Material for this task:
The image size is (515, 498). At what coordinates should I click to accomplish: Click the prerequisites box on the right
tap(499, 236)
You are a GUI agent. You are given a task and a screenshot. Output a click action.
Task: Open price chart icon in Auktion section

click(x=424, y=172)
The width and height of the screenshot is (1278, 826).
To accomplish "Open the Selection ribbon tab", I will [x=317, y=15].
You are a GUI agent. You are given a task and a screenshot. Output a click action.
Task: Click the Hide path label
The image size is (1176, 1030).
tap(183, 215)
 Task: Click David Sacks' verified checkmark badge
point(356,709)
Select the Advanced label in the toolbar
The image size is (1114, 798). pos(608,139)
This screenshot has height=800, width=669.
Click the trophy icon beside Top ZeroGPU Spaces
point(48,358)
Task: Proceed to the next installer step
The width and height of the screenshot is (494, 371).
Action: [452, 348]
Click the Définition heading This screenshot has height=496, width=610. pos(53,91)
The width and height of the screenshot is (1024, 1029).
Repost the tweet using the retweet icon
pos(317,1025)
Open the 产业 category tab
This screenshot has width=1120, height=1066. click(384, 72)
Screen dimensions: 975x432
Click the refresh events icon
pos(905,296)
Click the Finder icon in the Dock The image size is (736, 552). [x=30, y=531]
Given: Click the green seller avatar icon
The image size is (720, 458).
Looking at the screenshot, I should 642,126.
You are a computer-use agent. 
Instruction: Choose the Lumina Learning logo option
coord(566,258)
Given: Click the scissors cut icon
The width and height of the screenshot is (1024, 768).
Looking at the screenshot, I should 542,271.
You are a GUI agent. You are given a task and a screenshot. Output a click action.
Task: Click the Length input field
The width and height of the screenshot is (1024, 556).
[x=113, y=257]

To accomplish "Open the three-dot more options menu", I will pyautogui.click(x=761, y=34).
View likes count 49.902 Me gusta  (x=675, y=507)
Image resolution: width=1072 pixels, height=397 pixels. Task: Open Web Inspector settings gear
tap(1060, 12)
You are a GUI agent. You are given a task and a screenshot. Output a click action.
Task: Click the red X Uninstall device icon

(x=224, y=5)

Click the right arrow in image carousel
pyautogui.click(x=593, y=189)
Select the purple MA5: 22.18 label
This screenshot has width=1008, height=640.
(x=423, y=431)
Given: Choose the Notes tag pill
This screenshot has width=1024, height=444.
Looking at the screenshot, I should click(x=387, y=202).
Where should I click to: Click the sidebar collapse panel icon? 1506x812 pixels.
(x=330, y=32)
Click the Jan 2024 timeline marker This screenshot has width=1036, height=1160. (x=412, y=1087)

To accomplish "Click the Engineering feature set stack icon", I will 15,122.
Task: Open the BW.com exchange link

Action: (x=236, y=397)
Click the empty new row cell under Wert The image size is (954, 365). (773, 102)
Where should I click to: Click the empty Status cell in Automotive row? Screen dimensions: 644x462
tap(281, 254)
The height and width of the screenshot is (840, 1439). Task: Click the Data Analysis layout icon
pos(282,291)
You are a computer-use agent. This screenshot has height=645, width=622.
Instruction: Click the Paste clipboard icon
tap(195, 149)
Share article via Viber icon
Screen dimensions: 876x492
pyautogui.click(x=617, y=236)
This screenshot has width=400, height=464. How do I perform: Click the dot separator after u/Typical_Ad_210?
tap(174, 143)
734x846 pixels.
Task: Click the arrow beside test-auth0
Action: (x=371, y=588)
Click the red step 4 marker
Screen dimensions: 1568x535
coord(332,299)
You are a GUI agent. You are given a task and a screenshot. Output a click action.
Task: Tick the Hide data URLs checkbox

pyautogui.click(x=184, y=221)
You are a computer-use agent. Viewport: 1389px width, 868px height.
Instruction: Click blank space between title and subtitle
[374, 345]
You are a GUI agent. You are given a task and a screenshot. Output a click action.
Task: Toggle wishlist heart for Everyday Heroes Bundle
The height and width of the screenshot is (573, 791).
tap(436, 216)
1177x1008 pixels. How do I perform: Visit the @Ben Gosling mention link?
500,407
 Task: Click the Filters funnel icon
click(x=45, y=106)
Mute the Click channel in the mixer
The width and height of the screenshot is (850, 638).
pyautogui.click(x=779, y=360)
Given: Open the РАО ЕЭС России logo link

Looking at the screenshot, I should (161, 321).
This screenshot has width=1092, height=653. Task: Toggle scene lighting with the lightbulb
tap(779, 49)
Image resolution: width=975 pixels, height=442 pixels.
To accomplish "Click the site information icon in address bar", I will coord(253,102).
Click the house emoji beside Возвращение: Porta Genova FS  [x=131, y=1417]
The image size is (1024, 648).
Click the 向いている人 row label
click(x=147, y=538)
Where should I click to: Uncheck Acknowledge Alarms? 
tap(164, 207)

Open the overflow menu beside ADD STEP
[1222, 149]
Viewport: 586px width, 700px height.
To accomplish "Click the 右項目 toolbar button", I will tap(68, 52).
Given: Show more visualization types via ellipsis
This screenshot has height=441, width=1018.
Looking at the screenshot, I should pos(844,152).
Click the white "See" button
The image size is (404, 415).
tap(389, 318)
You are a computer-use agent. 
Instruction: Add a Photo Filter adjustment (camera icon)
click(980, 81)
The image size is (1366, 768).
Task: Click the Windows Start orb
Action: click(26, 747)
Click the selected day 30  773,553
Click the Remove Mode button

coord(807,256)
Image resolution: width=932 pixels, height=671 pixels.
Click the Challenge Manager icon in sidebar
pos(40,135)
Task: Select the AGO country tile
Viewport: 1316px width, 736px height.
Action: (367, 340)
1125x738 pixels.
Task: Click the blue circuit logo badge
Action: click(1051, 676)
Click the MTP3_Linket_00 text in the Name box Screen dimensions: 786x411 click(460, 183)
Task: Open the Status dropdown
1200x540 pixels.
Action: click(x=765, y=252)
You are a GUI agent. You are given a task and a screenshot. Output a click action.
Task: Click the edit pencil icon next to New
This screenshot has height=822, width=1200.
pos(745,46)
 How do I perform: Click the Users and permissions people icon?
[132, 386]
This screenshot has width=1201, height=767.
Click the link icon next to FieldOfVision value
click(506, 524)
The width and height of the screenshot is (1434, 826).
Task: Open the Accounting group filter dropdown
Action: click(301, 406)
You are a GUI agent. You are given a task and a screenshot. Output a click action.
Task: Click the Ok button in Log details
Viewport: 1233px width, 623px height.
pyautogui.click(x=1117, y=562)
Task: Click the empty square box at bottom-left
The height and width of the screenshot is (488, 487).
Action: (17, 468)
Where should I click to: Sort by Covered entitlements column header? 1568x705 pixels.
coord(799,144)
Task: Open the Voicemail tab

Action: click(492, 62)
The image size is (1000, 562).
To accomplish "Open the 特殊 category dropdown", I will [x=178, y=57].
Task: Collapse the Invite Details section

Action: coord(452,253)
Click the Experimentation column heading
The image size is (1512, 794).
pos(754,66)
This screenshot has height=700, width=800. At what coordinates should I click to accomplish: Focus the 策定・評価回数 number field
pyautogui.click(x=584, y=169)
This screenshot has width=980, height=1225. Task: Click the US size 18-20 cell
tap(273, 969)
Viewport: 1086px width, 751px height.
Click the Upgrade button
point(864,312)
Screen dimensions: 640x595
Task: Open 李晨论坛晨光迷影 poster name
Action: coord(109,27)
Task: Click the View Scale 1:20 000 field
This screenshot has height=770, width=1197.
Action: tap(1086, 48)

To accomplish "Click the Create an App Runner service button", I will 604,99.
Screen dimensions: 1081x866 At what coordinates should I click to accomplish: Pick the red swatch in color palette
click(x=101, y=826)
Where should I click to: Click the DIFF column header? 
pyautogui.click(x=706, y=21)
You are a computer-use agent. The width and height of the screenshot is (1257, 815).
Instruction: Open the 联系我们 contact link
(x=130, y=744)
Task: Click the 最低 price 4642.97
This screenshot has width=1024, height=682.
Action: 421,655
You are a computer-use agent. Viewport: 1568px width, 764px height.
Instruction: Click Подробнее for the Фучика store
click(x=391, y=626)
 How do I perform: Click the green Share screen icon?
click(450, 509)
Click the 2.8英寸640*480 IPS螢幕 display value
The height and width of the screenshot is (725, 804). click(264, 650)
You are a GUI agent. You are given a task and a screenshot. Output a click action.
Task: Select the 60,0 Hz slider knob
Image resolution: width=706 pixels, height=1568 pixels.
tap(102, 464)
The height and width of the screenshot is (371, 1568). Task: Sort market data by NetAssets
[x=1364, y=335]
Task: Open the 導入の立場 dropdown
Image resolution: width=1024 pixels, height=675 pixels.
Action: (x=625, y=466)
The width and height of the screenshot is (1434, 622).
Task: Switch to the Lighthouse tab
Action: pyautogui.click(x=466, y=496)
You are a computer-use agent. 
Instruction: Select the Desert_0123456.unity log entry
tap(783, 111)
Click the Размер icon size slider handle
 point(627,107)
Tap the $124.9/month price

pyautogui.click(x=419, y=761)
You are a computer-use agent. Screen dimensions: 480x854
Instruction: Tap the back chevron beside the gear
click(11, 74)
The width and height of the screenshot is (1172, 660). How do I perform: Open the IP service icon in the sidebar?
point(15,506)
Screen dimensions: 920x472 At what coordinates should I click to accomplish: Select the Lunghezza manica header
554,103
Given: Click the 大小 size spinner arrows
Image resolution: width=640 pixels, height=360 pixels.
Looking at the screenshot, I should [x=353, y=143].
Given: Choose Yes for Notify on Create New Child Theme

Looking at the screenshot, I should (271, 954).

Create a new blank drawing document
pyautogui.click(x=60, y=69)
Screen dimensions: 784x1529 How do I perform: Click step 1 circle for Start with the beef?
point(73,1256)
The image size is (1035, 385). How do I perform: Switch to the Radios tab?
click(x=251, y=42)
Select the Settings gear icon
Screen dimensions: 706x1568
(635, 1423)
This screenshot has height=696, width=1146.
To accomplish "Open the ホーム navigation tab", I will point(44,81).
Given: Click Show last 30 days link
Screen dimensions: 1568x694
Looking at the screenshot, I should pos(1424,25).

What this task involves: Once you have identified the lines above that contain "heading", copy each of them.

Written response:
Click the Définition heading This screenshot has height=496, width=610. pos(53,91)
Click the Experimentation column heading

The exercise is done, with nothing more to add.